Yeah. Hey, good morning. Just a follow-up on some of your GVHD comment. For Jakafi, I was wondering if you could elaborate on the number of patients treated, whether that's just the acute setting or the acute and the chronic setting? And how do you look at growth going forward given the emerging competitive landscape there for Jakafi and GVHD? Hervé Hoppenot: So the number of patients in GVHD, so if it is approximately 1,000 patients, maybe so far that are on it. Obviously, there is spontaneous use of Jakafi in chronic GVHD. So it's -- some of those patients included there. We think the chronic indication that's coming if we get data at the end of this year. Towards the end of this year for REACH 3, it's very important for the continued growth in that patient population. But Jakafi, as we said at the beginning in the prepared statements that it's fast becoming the standard-of-care in acute steroid-refractory GVHD. Some of the other studies, some of the other drugs that are being developed in acute GVHD or chronic GVHD so far that has been necessarily pivotal data, compelling data that would -- we would think – we would interfere with the current use of Jakafi in steroid-refractory or in chronic GVHD.

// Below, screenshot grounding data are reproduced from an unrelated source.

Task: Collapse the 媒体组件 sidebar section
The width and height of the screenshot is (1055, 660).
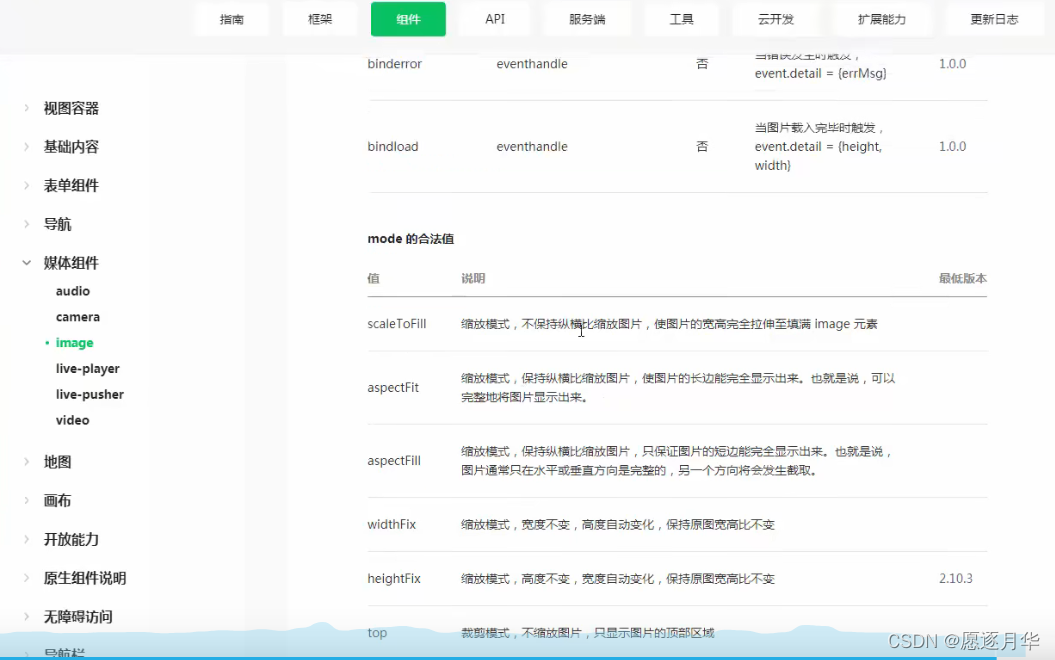Action: point(70,262)
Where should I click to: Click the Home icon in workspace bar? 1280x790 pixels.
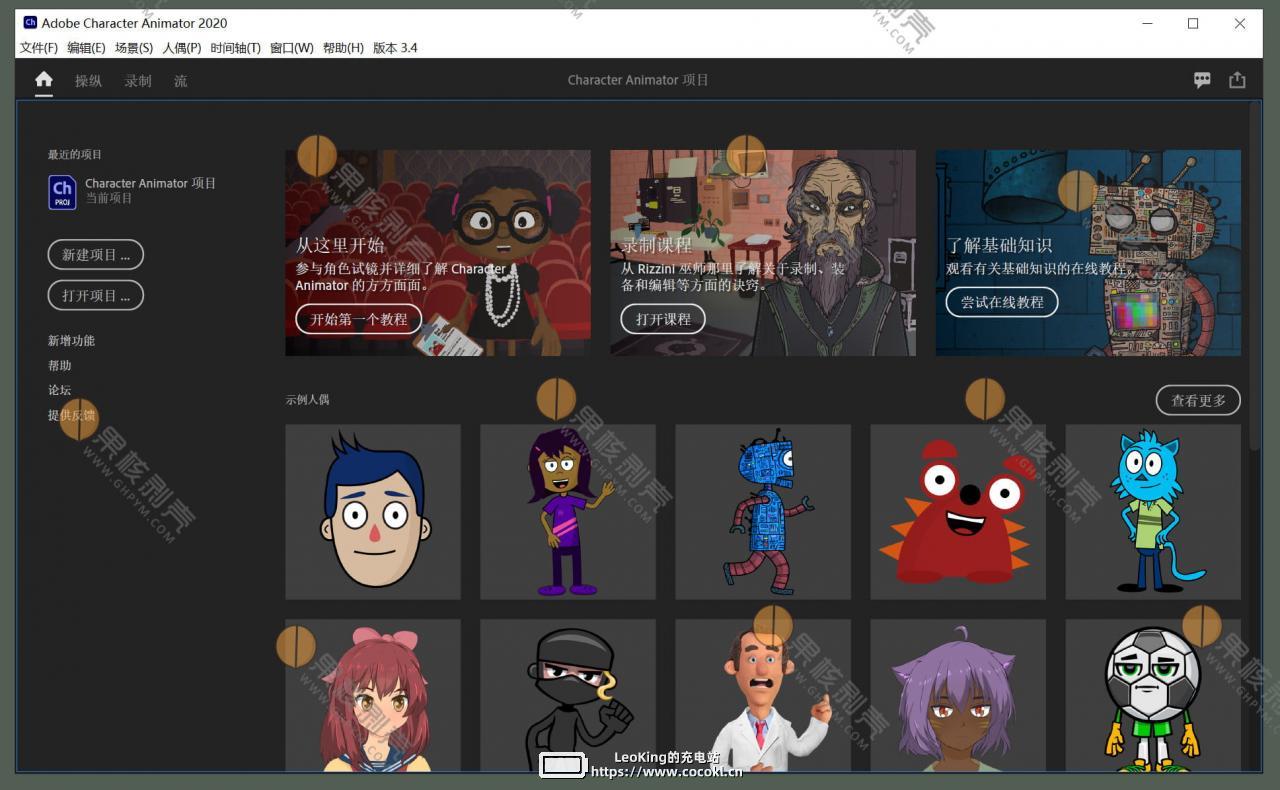44,80
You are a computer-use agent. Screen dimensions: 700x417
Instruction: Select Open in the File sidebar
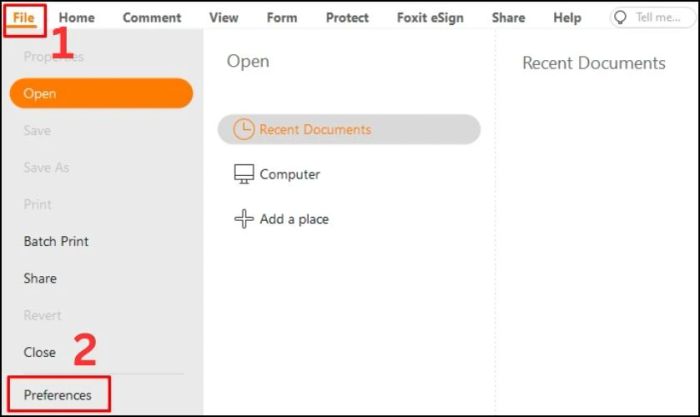(x=101, y=93)
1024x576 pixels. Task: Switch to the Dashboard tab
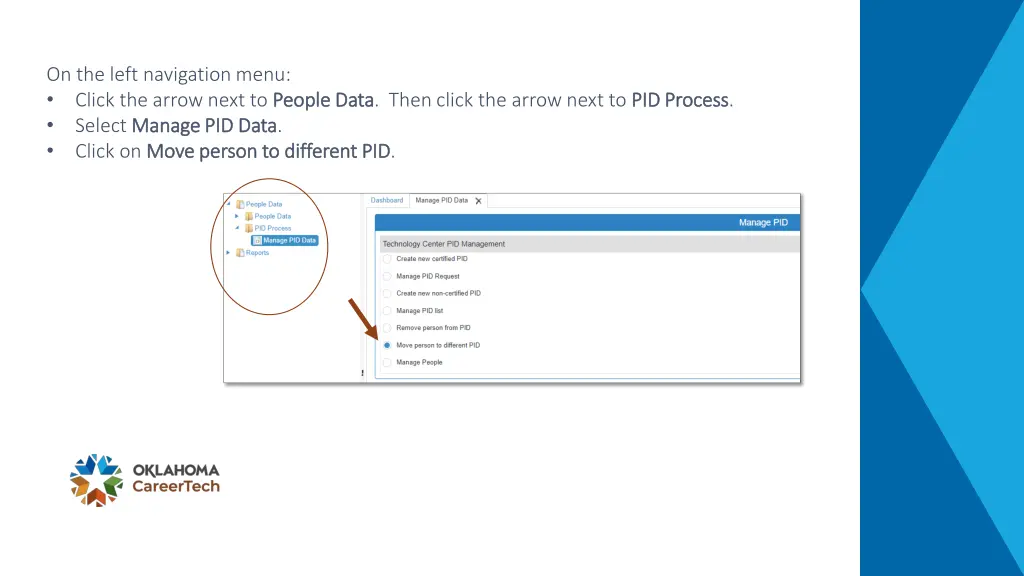(x=387, y=200)
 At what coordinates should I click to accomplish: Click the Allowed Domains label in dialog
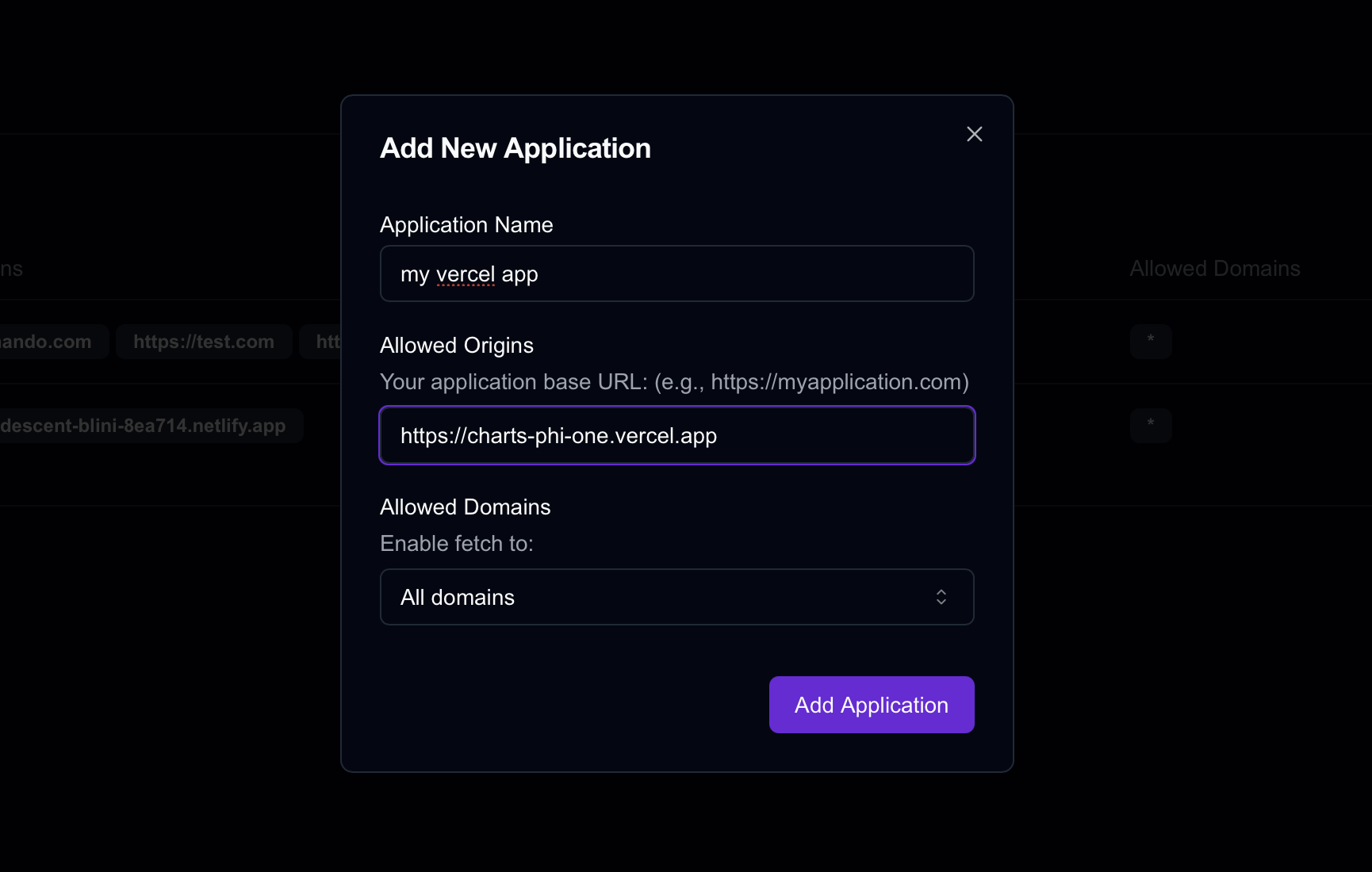point(466,507)
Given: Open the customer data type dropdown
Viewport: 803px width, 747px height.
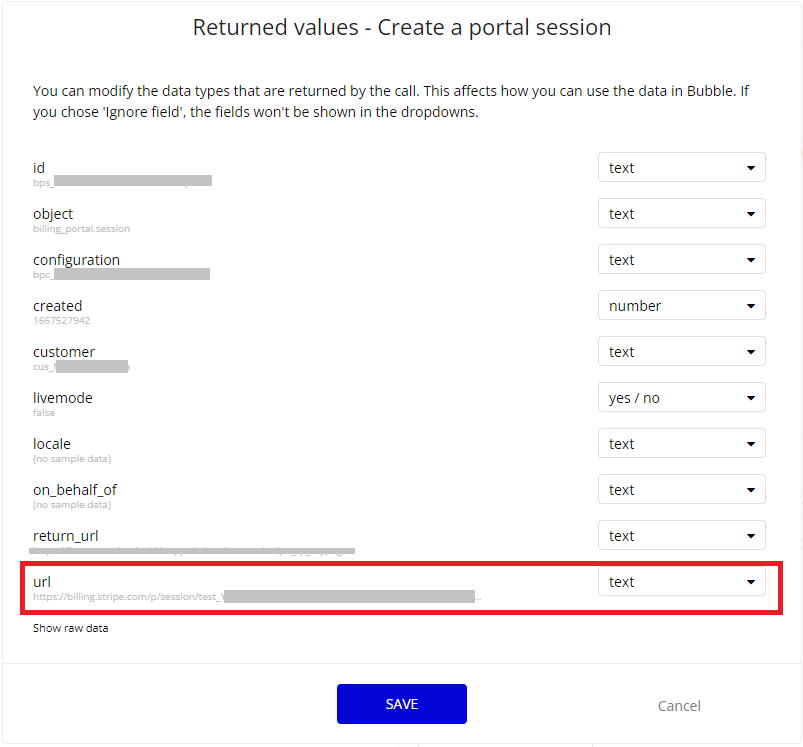Looking at the screenshot, I should (681, 352).
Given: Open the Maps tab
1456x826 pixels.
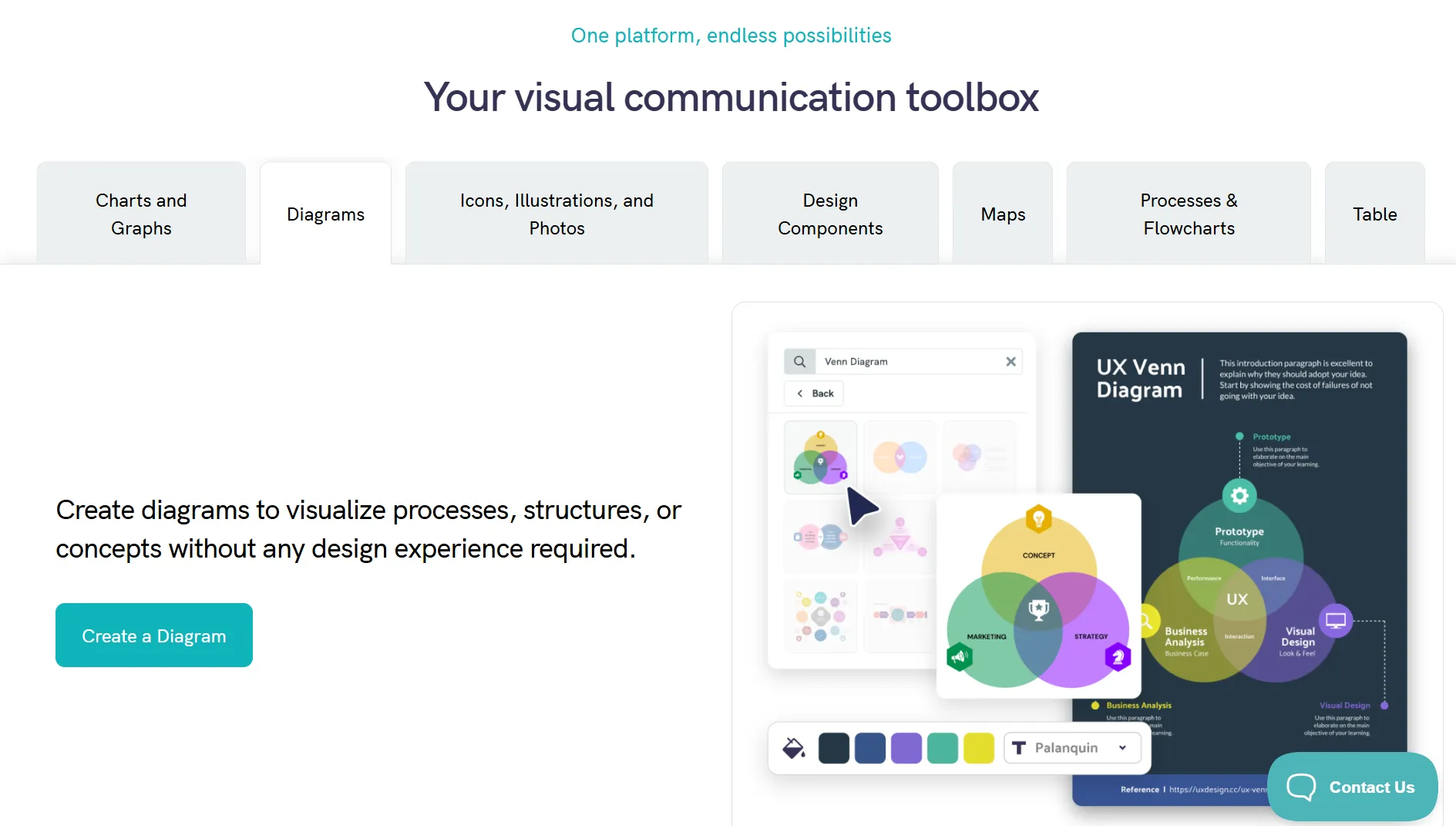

Okay. And then just thinking about your PD-1 antibody in some of those combination that you alluded to, when might we start to see some of the first combination data and perhaps what combination data would you be looking at as potentially most exciting relative to, I guess, combinations with your current internal pipeline? Thank you.

Yeah. Thank you. Christ, its Stephen. Hi. So as Hervé said, the three niche tumours are on track, swelling cholangiocarcinoma, MSI-high endometrial and the Merkel. And then lung program, the -- what we call the sort of clone study is on track as well. But in addition, and thanks for bringing it up, there are multiple studies ongoing, looking at combinations preparing for the future here, if you will, on how to use the PD-1, so both with external compounds like JAK inhibitors. But internally as well, one that would be of particular importance to us is the FGFR combination. Those are enrolling now. And I expect we will present data in the next year. So it's more likely in 2021, you will be seen the data in medium. But we will getting enabling safety work with older than as we speak over this calendar year.

Okay. Thank you.

Thank you. We’ve reached the end of our question-and-answer session. I'd like to turn the floor back over to Mike for any further or closing remarks.

So thank you all for your time today and for your questions. Of course the IR team will be available throughout the day for any follow-up questions you may have when we look forward to talking to you at our investor conferences in the coming weeks. But for now, we thank you again for your participation in the call today. And stay sage and have a good day.

Thank you. That does conclude today's teleconference. You may disconnect your line at this time. And have a wonderful day. We thank you for your participation today.